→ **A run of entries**
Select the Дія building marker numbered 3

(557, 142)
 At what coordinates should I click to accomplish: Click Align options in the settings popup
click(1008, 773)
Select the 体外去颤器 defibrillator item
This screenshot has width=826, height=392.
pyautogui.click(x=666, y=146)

→ **EXERCISE INSTRUCTIONS**
Can you return every line of the entries above word for word, in their original order?

→ **OUTPUT OF THE EXERCISE**
Select the Дія building marker numbered 3

(557, 142)
 At what coordinates should I click to accomplish: Click Align options in the settings popup
click(1008, 773)
Select the 体外去颤器 defibrillator item
This screenshot has width=826, height=392.
pyautogui.click(x=666, y=146)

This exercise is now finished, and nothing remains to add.